Gerard Depardieu, who recently fled his native France when it introduced a confiscatory tax rate of 75 percent on incomes over €1 million, obtained Russian citizenship last year, becoming fast friends with Putin (“For me, he is like François Mitterrand or Pope John Paul II”) and was soon extolling the vassal state of Chechnya, led by his “close friend” Kadyrov. In February, he too attended a Kadyrov birthday party—the hot party on the celebrity tour of the Caucuses, apparently—where he declared, “Glory to Chechnya! Glory to Kadyrov!"
According to The Washington Post, Seagal snapped at suggestions that Kadyrov was a criminal thug: “All these accusations are thrown around. Is there any evidence? Has he been indicted?” Why yes, there is. I’ll allow various human rights groups to set out the binders of evidence that Kadyrov is a gross violator of human rights, that he shutters newspapers (recently one with the modest title "Kadyrov's Path") when deferential journalists aren't appropriately deferential, and has been accused of ordering the murder of his political enemies.

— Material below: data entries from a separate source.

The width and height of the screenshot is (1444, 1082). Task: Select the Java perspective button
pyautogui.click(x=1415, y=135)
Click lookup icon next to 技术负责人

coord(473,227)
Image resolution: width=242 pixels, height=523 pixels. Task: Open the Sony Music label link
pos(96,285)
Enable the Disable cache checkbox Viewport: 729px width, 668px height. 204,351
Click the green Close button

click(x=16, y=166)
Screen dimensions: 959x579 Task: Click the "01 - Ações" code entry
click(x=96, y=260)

The political mutterings of oafish celebrities are best ignored. But when those mutterings have rubbed off on oafish politicians, or are given a platform by serious media outlets, they’re worth engaging. There was much muttering about former basketball star Dennis Rodman’s recent meeting with the fat-headed dauphin of North Korea, Kim Jong-un, whom he declared “a friend for life” because he was “so honest.” As if American politics weren’t polluted with enough stupidity, Rodman was asked to discuss his “basketball diplomacy” with George Stephanopoulos on ABC’s This Week, during which he babbled incoherently about the Dear Leader’s hatred of war (Sample babbling: “[Kim Jong-un] is just a great guy. If you sit down and talk to him, you know, perception is perceiving how things work”).

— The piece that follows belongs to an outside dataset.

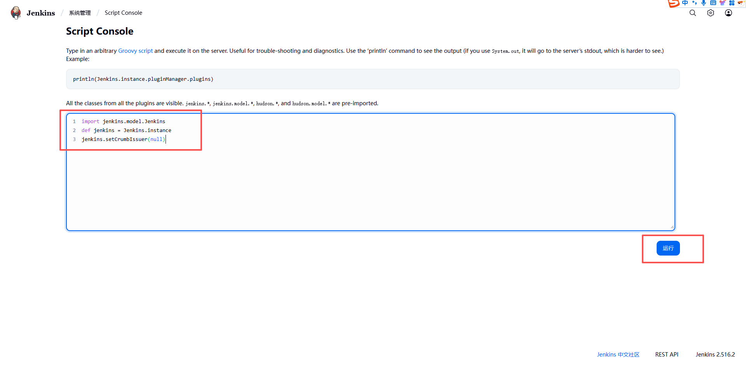Open the Jenkins search magnifier icon
Screen dimensions: 746x367
click(x=692, y=13)
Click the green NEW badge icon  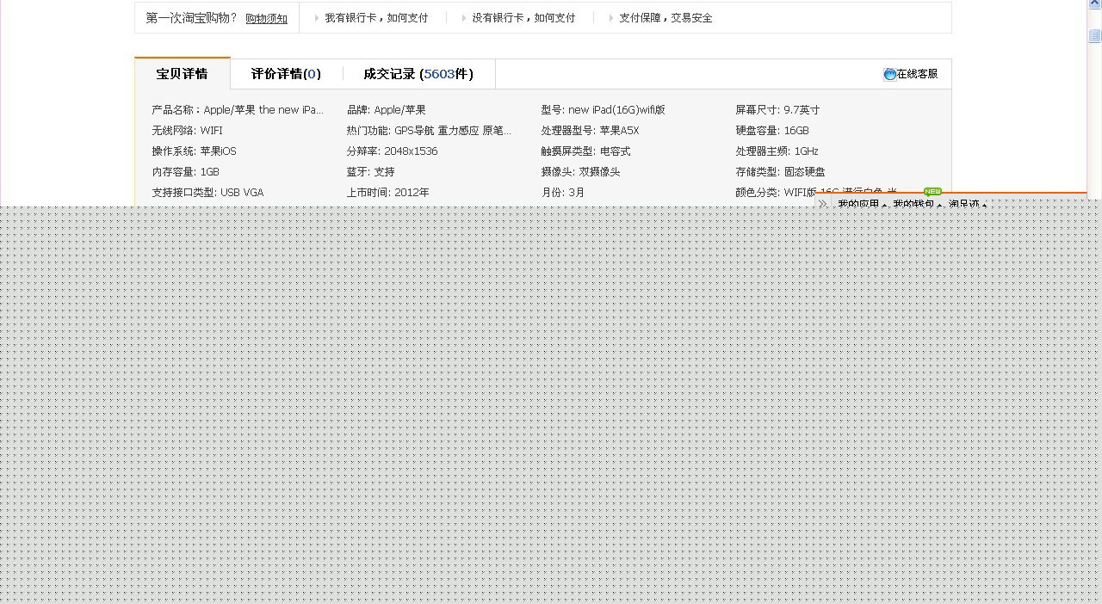pos(931,192)

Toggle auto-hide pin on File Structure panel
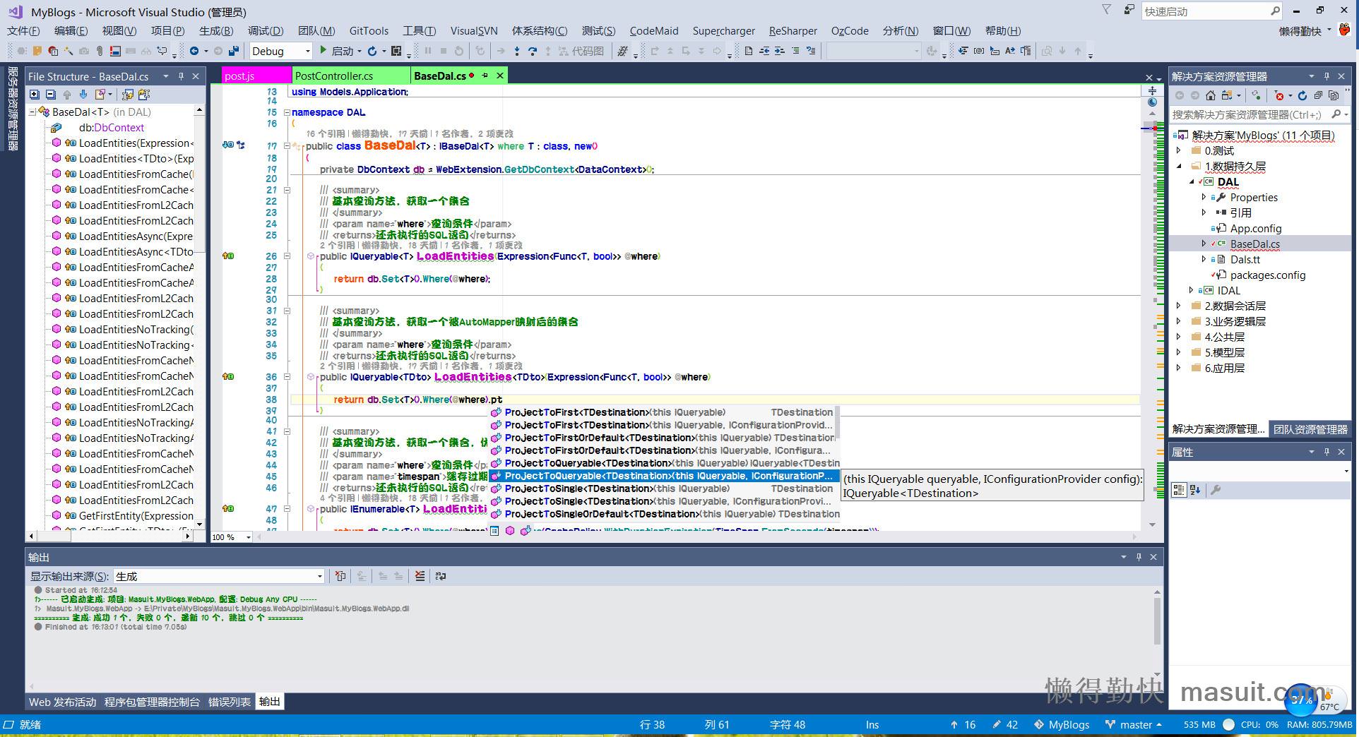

While Rodman’s attempt at geopolitical analysis was roundly mocked and dismissed, Seagal’s appears to have rubbed off on his guests. On a recent Russian television appearance, he supported the imprisonment of the anti-Putin feminist punks in Pussy Riot. When asked about the group, Rep. Steve King wouldn’t denounce the regime’s jailing of its members, instead saying that “it's hard to find sympathy for people who would do that to people's faith.” The Federal Security Service of the Russian Federation (FSB) timeline on the Tsarnaev brothers’ path to jihad was also faithfully repeated by almost all of the visiting congressmen, with Rohrabacher even lamenting the “sinister way” his colleagues on Capitol Hill discuss Russia. (The notable exception to all this glad-handing of Putin was Rep. Steve Cohen, who has previously petitioned the Kremlin to release Pussy Riot).
After the Boston bombing, Chechen leader-in-exile Akhmed Zakayev told me that the Kremlin would use the attack to shore up support of his Chechnya policy in the West. And here we have Rohrabacher and King lunging for the bait. “If you are in the middle of an insurrection with Chechnya,” Rohrabacher told reporters, “and hundreds of people are being killed and there are terrorist actions taking place and kids are being blown up in schools, yeah, guess what, there are people who overstep the bounds of legality.”
Of course the League of Hollywood Halfwits would fall for this stuff (especially when there is a healthy cash payment involved). It’s rather depressing, though, that members of Congress are taking their foreign-policy cues from the star of Under Siege.